▸ Required work:
After locating the line with "This screenshot has height=1205, width=1520." in the entries below, output it and each following line up to and including the line with "the red back", exactly and without pictures.

▸ Data to process:

= Beginning of Section =

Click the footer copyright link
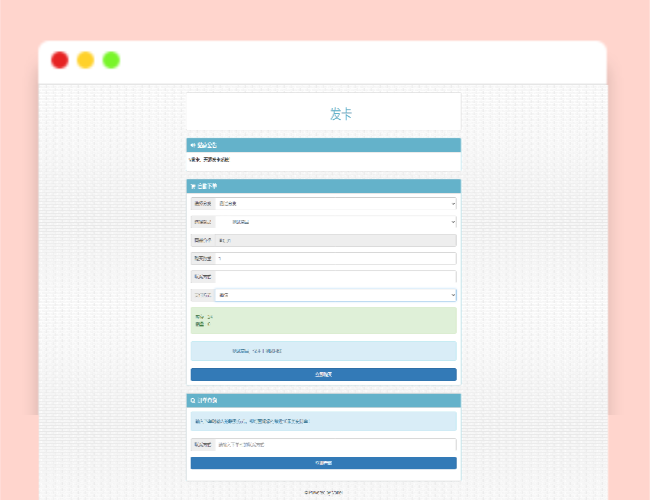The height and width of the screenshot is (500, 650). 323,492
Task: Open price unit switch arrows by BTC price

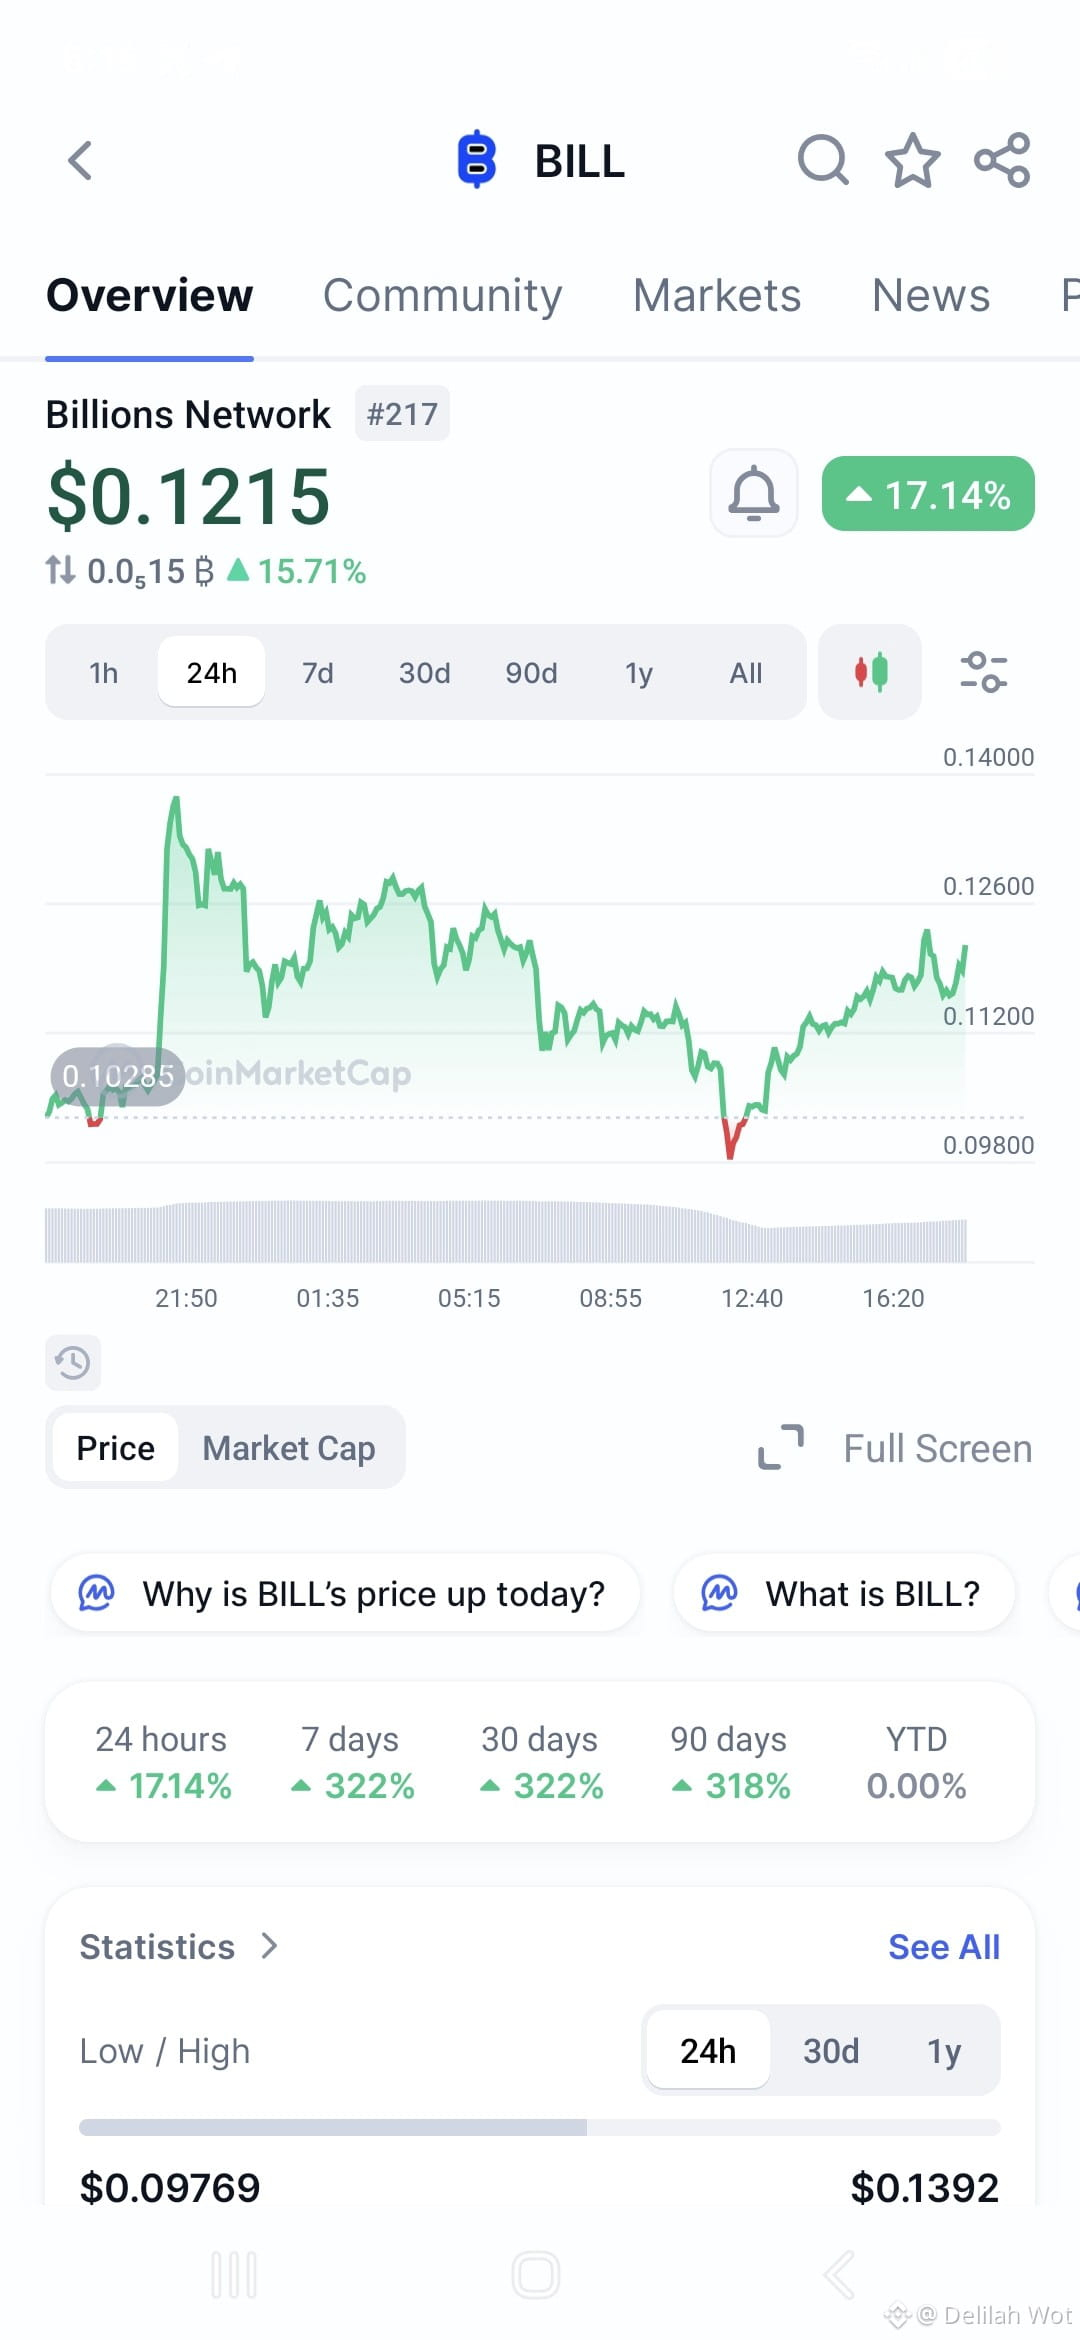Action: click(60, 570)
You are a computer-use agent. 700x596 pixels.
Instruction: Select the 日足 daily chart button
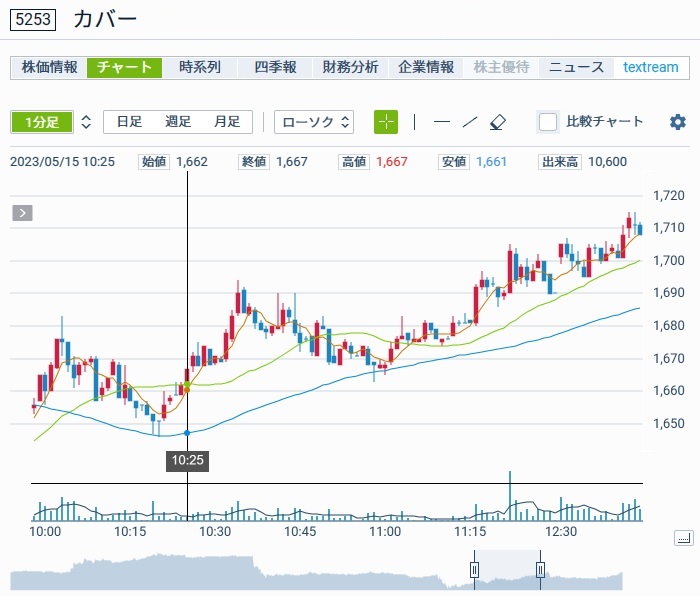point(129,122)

= End of Section =
= Beginning of Section =

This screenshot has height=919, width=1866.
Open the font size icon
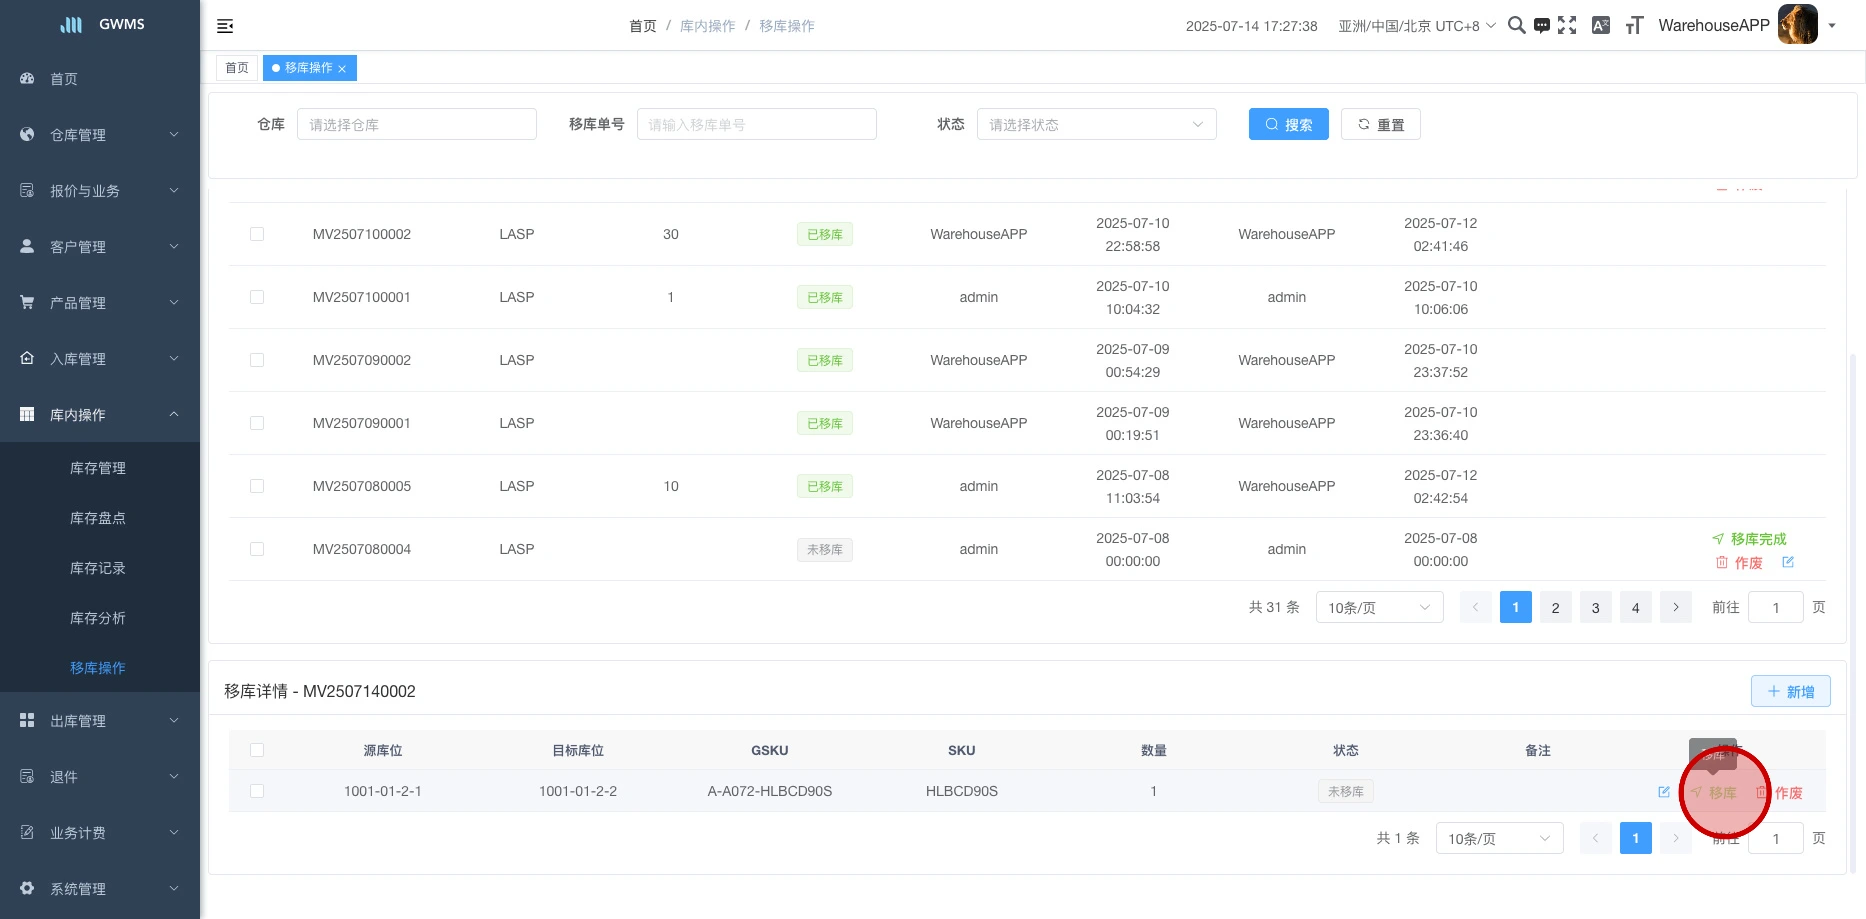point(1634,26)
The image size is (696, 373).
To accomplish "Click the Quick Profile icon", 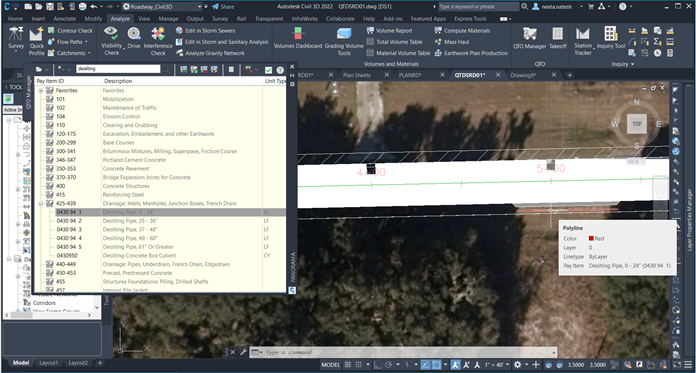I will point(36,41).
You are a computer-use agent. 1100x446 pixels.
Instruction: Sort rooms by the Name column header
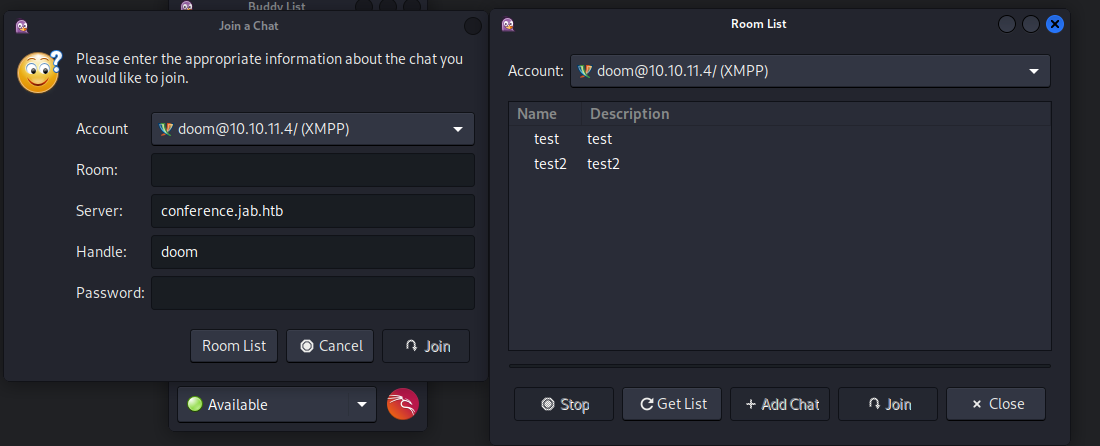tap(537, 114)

= End of Section =
= Beginning of Section =

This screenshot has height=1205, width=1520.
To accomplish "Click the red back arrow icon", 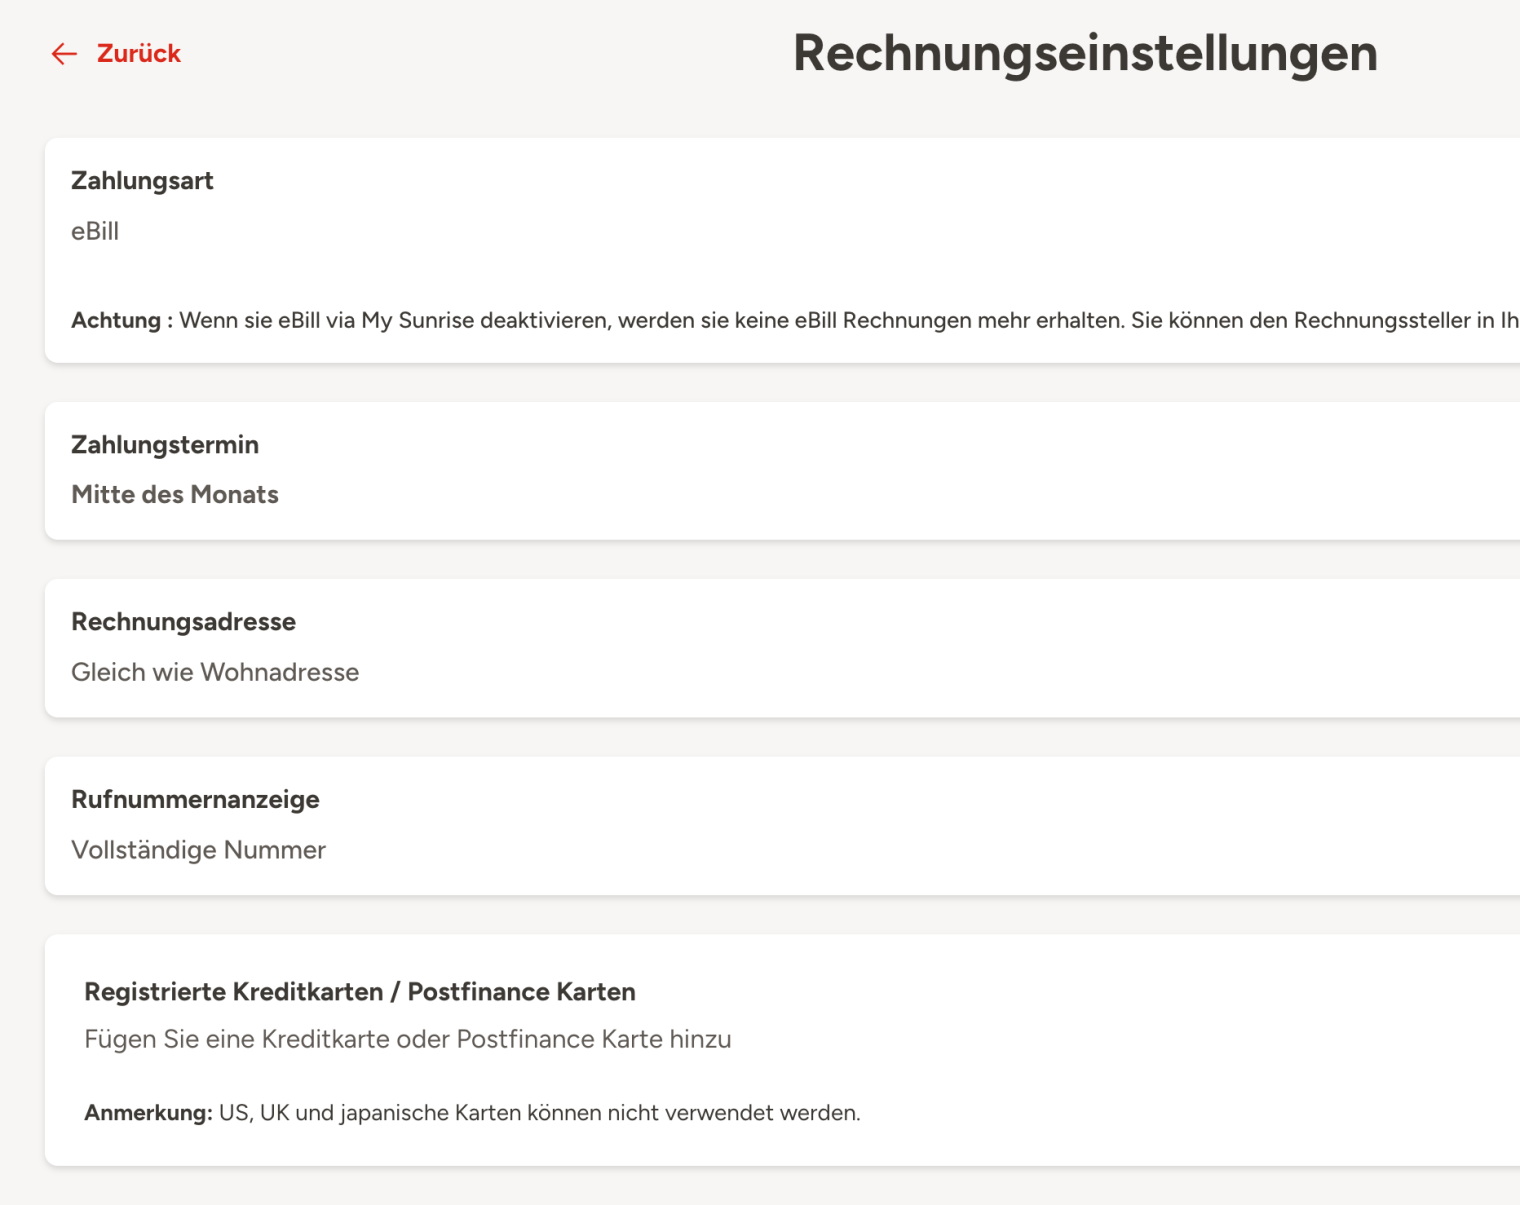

= End of Section =

▸ The answer:
This screenshot has height=1205, width=1520.
To accomplish "Click the red back arrow icon", 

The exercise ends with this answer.